OBI in HCC patients with NAFLD

Three studies evaluated OBI in patients with HCC and NAFLD. Two of them were performed in Italy and one in Japan. HBV genomes were tested in DNA extracts from frozen liver tissues in the two Italian studies and from FF specimens in the Japanese study. HBV DNA was tested by nested‐PCR technique of multiple genomic regions in the Italian studies, and by real‐time PCR assay in the Japanese study. OBI was detected in 8/12 (66.6%) and—respectively—in 2/9 (15.4%) liver tumour specimens from patients with NASH in the two Italian studies. , Differently, in the Japanese study, OBI was found in 10/27 (37%) subjects with type 2 diabetes mellitus. However, OBI was not detected in any of the eight cases with histologically confirmed NASH. In summary it can be stated that data concerning OBI and NAFLD—with or without liver cancer—are very few and largely divergent. Finally, no data are available on OBI and ICC in patients with NAFLD.

OBI and autoimmune liver diseases

OBI in patients with chronic autoimmune liver disease

There is only one study evaluating prevalence and possible clinical significance of OBI in patients with autoimmune liver diseases. In this Greek study, HBV genomes were tested by nested‐PCR technique in DNA extracts from FF liver tissues. HBV DNA was detected in 3/14 (21.4%) liver specimens from patients with AIH (Table 1). To note is that none of the OBI patients underwent HBV reactivation under immunosuppressive during the follow‐up.

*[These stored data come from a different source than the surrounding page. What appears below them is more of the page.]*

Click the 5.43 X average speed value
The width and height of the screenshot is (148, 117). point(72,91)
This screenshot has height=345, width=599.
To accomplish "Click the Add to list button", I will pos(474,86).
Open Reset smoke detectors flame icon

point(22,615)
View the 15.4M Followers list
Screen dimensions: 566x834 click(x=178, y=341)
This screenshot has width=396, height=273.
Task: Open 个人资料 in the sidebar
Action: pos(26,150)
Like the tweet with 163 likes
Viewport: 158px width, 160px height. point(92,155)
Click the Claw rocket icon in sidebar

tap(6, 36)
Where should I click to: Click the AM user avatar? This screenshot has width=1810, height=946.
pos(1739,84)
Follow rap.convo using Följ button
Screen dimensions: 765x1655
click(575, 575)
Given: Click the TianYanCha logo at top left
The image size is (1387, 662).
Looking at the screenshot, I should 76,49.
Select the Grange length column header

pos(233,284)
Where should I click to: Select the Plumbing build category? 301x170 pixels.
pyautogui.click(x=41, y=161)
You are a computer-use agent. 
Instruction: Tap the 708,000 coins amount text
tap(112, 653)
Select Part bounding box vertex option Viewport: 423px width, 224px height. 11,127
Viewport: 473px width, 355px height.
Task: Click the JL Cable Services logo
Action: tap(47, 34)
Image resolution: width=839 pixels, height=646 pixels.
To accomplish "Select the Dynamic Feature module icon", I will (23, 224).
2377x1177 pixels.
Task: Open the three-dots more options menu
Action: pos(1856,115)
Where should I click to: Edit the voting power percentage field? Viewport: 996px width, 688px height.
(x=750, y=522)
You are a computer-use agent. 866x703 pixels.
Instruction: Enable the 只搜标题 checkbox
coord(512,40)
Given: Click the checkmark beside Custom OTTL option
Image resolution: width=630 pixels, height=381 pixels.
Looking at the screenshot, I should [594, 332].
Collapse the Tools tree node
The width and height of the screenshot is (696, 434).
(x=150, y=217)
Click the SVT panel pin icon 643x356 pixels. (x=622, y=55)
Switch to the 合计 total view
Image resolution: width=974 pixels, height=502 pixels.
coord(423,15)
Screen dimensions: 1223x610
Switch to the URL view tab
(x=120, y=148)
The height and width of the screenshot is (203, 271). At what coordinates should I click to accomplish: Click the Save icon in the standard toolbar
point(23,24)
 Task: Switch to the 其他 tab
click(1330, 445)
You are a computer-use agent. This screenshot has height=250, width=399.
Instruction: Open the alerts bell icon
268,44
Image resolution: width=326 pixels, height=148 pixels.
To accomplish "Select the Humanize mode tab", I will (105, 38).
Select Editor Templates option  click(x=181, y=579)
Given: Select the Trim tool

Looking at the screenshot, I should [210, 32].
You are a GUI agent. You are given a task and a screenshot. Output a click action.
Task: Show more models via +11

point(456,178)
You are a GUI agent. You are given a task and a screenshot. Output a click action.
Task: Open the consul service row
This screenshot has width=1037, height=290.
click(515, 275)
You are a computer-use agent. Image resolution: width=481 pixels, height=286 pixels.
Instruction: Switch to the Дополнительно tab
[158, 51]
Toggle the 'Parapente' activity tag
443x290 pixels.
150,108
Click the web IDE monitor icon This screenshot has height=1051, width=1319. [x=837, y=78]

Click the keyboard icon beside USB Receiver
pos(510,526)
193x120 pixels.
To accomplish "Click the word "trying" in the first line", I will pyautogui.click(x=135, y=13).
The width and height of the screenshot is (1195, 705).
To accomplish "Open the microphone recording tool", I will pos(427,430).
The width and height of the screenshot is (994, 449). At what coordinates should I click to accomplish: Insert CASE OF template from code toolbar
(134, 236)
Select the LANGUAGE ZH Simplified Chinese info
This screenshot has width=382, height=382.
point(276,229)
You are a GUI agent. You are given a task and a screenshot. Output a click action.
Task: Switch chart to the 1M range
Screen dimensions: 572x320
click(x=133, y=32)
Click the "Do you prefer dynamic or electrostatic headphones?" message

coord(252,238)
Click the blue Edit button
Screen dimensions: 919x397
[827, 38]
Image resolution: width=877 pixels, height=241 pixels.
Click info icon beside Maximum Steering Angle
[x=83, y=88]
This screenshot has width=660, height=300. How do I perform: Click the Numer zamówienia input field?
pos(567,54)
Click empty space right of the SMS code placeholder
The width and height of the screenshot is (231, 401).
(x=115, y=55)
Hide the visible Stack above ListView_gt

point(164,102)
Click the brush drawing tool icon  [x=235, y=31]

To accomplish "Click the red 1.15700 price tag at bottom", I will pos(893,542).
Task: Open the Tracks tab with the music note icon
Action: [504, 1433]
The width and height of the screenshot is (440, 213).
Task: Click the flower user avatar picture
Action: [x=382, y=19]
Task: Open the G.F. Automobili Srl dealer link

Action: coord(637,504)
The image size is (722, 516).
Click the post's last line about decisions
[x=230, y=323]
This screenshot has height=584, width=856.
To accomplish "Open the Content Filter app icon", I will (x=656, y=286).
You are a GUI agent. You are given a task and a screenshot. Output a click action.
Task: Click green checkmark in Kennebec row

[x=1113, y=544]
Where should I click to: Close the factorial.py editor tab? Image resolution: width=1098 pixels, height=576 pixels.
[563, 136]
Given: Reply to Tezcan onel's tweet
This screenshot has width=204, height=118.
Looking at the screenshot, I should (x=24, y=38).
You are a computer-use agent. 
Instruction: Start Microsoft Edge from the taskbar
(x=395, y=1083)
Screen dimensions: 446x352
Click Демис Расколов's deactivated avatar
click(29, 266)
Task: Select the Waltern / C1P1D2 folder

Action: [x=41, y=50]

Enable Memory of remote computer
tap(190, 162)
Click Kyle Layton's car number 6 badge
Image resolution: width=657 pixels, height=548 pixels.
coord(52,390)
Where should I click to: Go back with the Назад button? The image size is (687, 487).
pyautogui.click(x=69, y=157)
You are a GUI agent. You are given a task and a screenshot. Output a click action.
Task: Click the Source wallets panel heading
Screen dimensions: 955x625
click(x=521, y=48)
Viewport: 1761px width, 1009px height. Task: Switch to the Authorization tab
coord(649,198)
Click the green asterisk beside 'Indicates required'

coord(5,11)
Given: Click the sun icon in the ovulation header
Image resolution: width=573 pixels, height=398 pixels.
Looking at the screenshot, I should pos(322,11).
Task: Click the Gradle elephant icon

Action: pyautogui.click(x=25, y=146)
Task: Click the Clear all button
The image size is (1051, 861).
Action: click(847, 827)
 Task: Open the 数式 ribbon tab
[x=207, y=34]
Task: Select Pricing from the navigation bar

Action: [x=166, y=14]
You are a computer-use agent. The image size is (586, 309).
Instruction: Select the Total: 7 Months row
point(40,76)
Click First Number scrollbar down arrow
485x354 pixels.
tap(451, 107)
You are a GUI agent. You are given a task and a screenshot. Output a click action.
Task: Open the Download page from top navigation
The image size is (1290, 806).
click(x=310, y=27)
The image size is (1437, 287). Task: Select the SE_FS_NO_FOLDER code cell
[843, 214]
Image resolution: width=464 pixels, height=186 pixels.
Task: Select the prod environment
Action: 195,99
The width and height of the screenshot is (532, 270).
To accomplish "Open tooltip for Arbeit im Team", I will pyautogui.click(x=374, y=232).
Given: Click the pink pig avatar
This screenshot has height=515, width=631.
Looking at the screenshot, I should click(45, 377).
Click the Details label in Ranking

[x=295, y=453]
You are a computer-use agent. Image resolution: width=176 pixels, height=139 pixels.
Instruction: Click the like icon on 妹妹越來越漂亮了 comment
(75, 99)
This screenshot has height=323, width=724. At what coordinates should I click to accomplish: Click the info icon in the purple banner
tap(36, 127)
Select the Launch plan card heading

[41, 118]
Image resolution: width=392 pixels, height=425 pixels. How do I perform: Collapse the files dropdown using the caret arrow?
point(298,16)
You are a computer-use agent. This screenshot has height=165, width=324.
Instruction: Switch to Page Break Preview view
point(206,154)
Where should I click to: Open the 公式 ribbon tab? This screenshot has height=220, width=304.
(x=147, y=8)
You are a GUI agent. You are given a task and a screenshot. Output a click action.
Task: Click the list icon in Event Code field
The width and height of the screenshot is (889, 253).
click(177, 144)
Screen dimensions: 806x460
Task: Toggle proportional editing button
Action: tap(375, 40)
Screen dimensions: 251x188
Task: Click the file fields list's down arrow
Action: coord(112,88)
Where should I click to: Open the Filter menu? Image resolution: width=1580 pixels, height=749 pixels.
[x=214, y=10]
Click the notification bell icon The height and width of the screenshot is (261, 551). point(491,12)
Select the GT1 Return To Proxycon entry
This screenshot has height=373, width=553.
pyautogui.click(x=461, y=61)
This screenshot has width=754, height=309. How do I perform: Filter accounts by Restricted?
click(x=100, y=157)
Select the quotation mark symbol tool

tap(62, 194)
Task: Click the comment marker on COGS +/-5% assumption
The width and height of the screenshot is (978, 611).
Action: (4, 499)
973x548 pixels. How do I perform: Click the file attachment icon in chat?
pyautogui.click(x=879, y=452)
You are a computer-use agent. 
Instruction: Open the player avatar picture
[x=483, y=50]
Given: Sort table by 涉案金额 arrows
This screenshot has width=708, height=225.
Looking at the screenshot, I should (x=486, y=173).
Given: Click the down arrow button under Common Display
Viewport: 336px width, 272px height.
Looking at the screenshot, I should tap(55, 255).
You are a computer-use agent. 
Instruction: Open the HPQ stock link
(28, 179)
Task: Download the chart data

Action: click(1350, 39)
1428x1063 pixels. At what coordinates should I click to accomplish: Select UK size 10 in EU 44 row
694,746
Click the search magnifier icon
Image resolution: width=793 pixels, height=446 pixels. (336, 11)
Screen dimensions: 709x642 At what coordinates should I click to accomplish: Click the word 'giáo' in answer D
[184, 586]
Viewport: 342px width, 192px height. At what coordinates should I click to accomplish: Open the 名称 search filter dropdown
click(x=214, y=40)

OBI in HCC patients with autoimmune liver disease

No data on OBI and liver cancers (both HCC and ICC) in patients with autoimmune liver disease is available so far. Thus, the field “OBI and autoimmune liver diseases” is still an unstudied argument.

CONCLUSION

Despite the dramatic and rapid decline of HCV‐related liver diseases because of the advent of DAAs, chronic hepatic illnesses are not decreasing in number worldwide, and the occurrence of liver cancers (both HCC and ICC) is actually increasing globally. ALD and NAFLD are the major causes of CLD, but a non‐negligible number of patients are affected by liver diseases related to autoimmune disorders as well as unknown etiopathogenetic factors (namely, cryptogenic CLD). A relatively large body of evidence suggests that OBI may contribute to worsening HCV‐related liver disease, and to favouring HCC development in these patients. This review critically evaluated the data relating to OBI prevalence and its possible clinical implications in non‐HCV related liver diseases with or without liver cancers obtained from 26 available studies and based on HBV DNA testing in liver DNA extracts, which is considered the gold‐standard approach for the diagnosis of OBI. However, these data are fragmented and widely divergent from each other because of the presence of many gaps, such as largely different diagnostic approaches, data from categories of patients at various risk of parenteral infections living in geographic areas with a different prevalence of HBV infection in the general population. Therefore, comparison of the available data is not possible, and one may affirm that the scientific information about a possible association between OBI and non‐HCV‐related liver disease as well as liver cancer is presently very inadequate. It is hopeful that extensive and methodologically appropriate studies aimed at identifying the real prevalence and potential pathophysiological role of OBI in all the above‐mentioned clinical conditions will be performed in the near future.